Today, however, in our increasingly secular age, the tendency is to flee from loss, from tragedy, grief, and mourning – and thus from the sacred and ennobling dignity of human struggle.

Rather than facing our losses with humility, patiently awaiting God’s certain response, and along with it divine healing, we put our faith in progress, in earthly solutions. There’s no need to concern ourselves with the past, or so we assume, since we’re building an ideal future where everything gets fixed, where the sufferings of the past will one day be rendered unintelligible, as if we humans could ever perfect life this side of heaven. (Calvin anyone?)

Consider the testimony of Israel. Forcibly banished into exile, distraught, and far from home, it offers this godly lament (taken from Psalm 137):

By the rivers of Babylon – there we sat down and there we wept, when we remembered Zion. On the willows there we hung up our harps. For there our captors asked us for songs, and our tormentors asked for mirth, saying, “Sing us one of the songs of Zion!”

How could we sing the Lord’s song in a foreign land? If I forget you, O Jerusalem, let my right hand wither! Let my tongue cling to the roof of my mouth, if I do not remember you, if I do not set Jerusalem above my highest joy.

But hear then Jahweh’s faithful response, by way of the prophet Jeremiah:

Build houses and live in them, plant gardens and eat what they produce. Take wives and have sons and daughters in marriage, that they may bear sons and daughters; multiply there, and do not decrease.

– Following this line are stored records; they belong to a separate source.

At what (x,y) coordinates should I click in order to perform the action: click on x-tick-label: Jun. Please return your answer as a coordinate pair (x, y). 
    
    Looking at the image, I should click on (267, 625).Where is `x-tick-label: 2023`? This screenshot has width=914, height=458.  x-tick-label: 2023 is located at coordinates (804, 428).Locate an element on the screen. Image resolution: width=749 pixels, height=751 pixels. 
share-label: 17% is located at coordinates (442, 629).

But seek the welfare of the city where I have sent you into exile, and pray to the Lord on its behalf, for in its welfare you will find your welfare.

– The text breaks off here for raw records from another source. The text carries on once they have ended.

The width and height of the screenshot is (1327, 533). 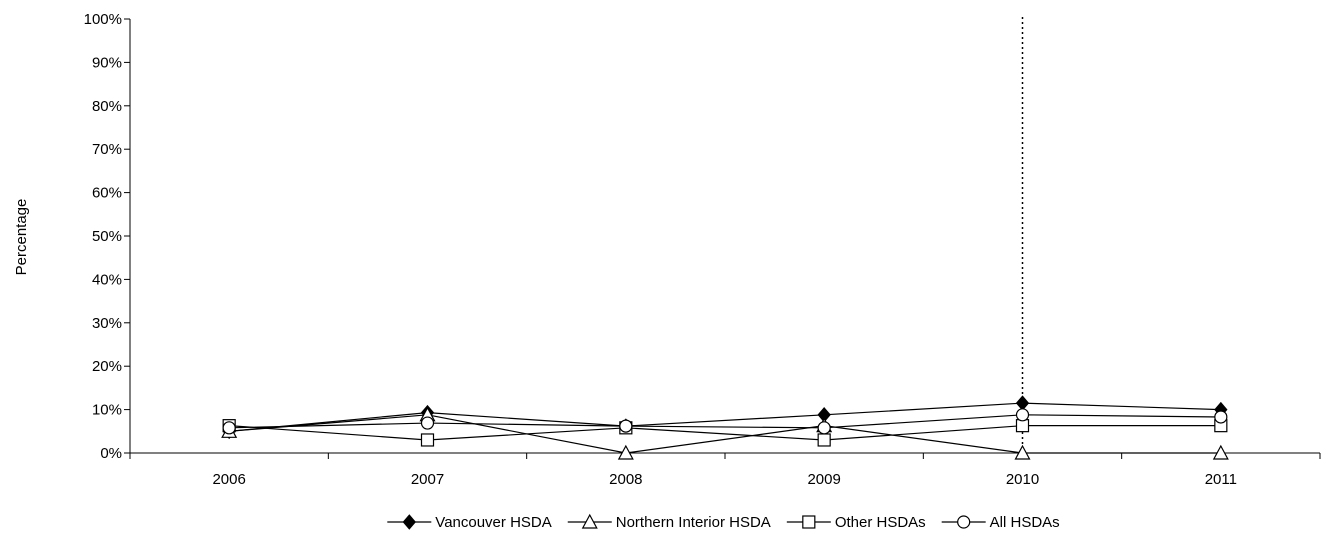 What do you see at coordinates (107, 106) in the screenshot?
I see `y-tick-label: 80%` at bounding box center [107, 106].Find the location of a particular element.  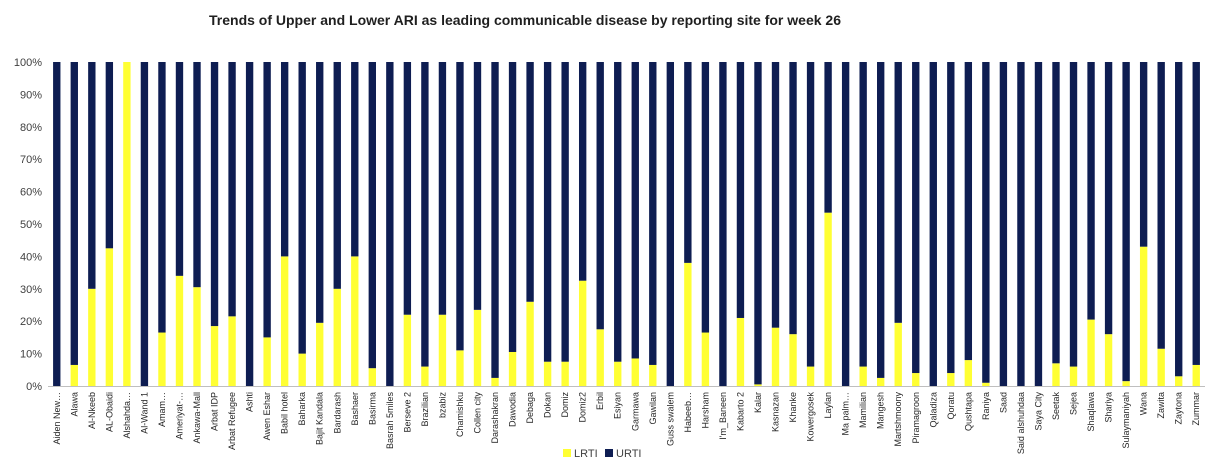

x-tick-label: Darashakran is located at coordinates (495, 418).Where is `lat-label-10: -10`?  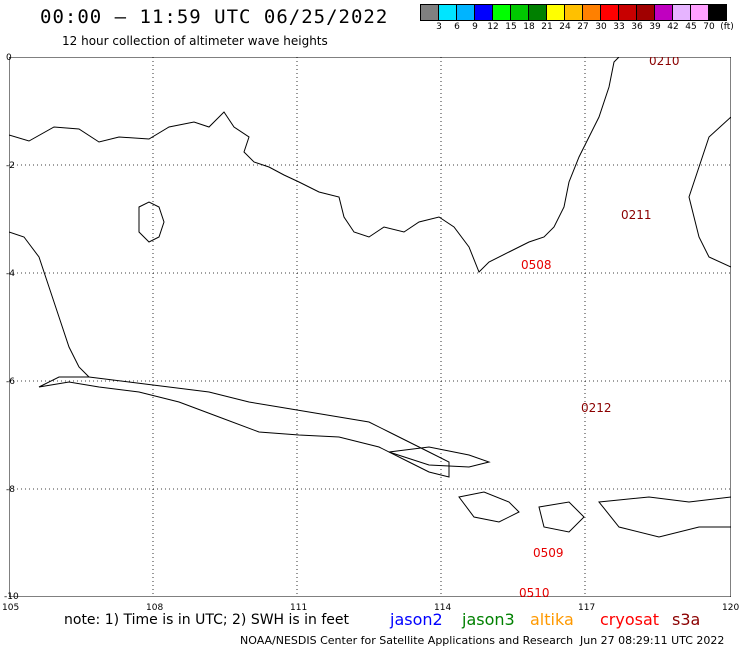 lat-label-10: -10 is located at coordinates (12, 597).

This may be seen as a parable of sorts, urging us to reclaim our lost home, our earthly home, even though, as Christians, we admit at once heavenly Zion to be our truest home. Our earthly existence is understood therefore as provisional, temporary. We are but strangers in a strange land, sojourners, pilgrims “on the way.”

Yet in our forced “exile,” short of a desired perfection, we are urged to work for the good of the earthly city, to live as fully and as godly a life as possible, for in its welfare, we are told, is our welfare. Yet we are never to forget Augustine’s cautionary distinction between what he called the City of God vs. the City of Man. We must never confuse our temporary home for our heavenly one.

Ultimately, this is properly understood only within the context of the Resurrection. Only in its promise of a timeless, exultant future can we credibly face the inevitable losses and imperfections of earthly existence.

Though all too commonly assumed, the resurrection promise is not merely compensation or consolation for the life we have lost, though it is that.

More importantly, it is the promise of restoration, that what has been lost shall one day be returned to us in full – the love, the loved ones, the goods, and the beauties of this life – yet in a new and unimaginable way. Heaven shall be, as Tim Keller puts it, “a reversal of the seeming irreversibility of loss…”

Not to mention, I would add, the fulfillment of our primal and unceasing longing for home. Amen.